Rev. Peyton and band to celebrate New Year’s Eve in Brown County

The Rev. Peyton’s Big Damn Band will celebrate New Year’s Eve at the Brown County Music Center.

Republic file photos

If you’re unfamiliar with the celebratory, party-time concert atmosphere of The Rev. Peyton’s Big Damn Band and you’re miserably slogging through the challenge of the pandemic and more, make a note of the title of the country-blues trio’s new album: “Dance Songs for Hard Times.”

You say you haven’t got a prayer?

Well, you haven’t raised your hands and gloriously grooved at one of Rev. Peyton’s shows, where he is worshipped as a budding, fingerstyle guitar god and wife Breezy Peyton wins praise for playing wonderful washboard. And, just in time to help you kick off 2022 with rockin’ optimism, the group is staging a New Year’s Eve celebration at 8 p.m. Dec. 31 at Brown County Music Center in Nashville.

You say you need light at the end of your tunnel?

Well, it just so happens that 40-year-old band leader Jayme Peyton wrote most of the disc’s 11 tunes by literal candlelight in spring 2020 at the beginning of the pandemic when the power went out at the couple’s 150-year-old cabin.

For multiple days. Hello darkness, his old friend.

Out came a record that “conveys the hopes and fears of pandemic living,” according to promotional material.

You say you want that hope?

Crank up “Too Cool to Dance” and see if your feet don’t kick your own darkness to the curb, especially when you hear the exuberant lead singer remind us all in the unforgettable chorus: “We may not get another chance/Please don’t tell me you’re too cool to dance.”

The rollicking, high-energy song opens with what one online fan called “blistering guitar” — so much so that it’s hard to fathom that doctors told Peyton a number of years ago that a fret-hand ailment would end his playing days.

Other people also have told he and his wife and drummer Max Senteney that they cannot remain so rural and get big-city famous.

“Over the years, there have been different people in the music industry try to convince us to move to Austin (Texas) or Nashville (Tennessee), but I just refuse, buddy,” Peyton said, speaking by phone from Brown County. “One, this is home.
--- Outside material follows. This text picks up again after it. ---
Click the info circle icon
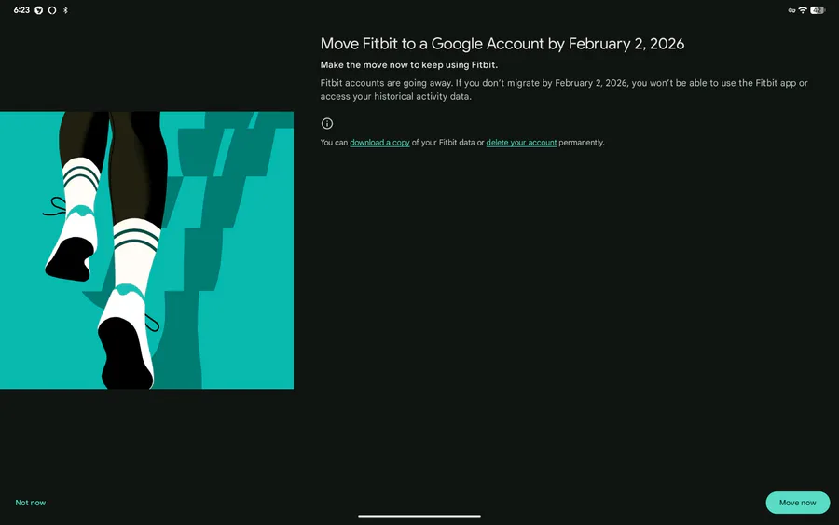Image resolution: width=839 pixels, height=525 pixels. click(x=327, y=123)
And two, I could smell which way the wind was blowing by then, anyway.

“I already knew that it didn’t really matter where you were at because everything was really taking place on the Internet. It wasn’t in any of those towns anymore.

“But I do often think that people in Indiana generally are underrated.”
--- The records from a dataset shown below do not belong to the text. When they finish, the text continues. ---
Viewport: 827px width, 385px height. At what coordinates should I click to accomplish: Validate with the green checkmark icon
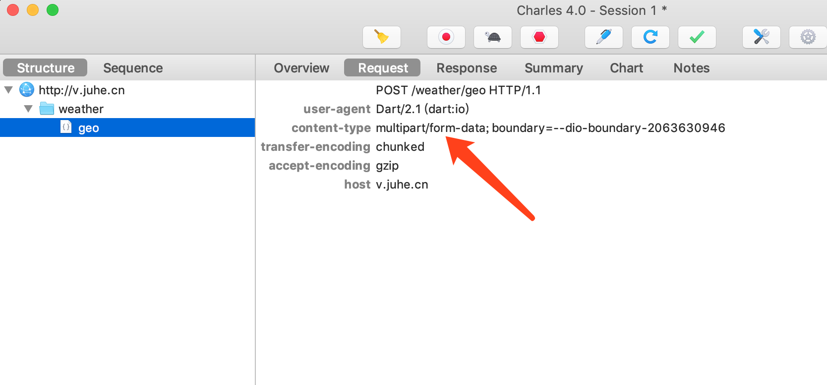point(697,37)
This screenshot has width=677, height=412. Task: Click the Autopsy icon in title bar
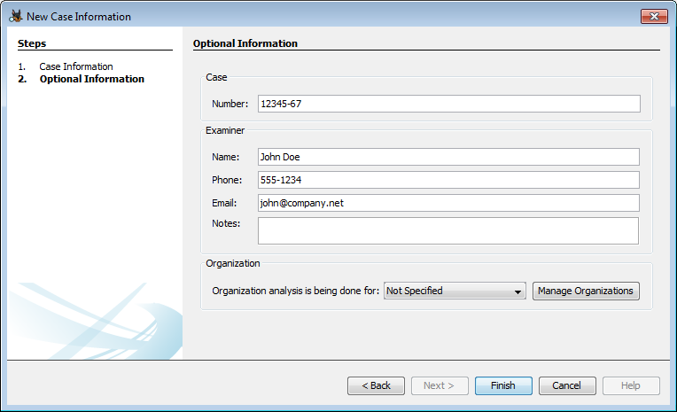(x=15, y=17)
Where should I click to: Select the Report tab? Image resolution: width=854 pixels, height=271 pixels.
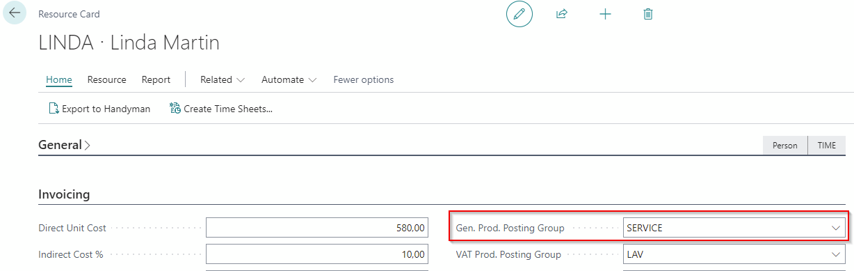156,79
So Peyton need not apologize for a recent tour in which the threesome opened for Rock and Roll Hall of Famers ZZ Top.

The group has long pushed for such success and such visibility. The band has performed in 38 countries.

“I’m passionate,” Peyton said. “I’ve always been intense. And I’m also relentless.”

He figures this next gig will be big no matter the total crowd size.

“Our New Year’s Eve shows have taken on a life of their own,” Peyton said. “We know that they get people fired up. People fly in from all over the world for these shows, including some coming this time from Germany and other places in Europe.”

He broke into laughter after a lengthy pause when asked if he saw this kind of popularity coming.

“What if I told you yes?” he asked. “We always have believed in our ourselves.”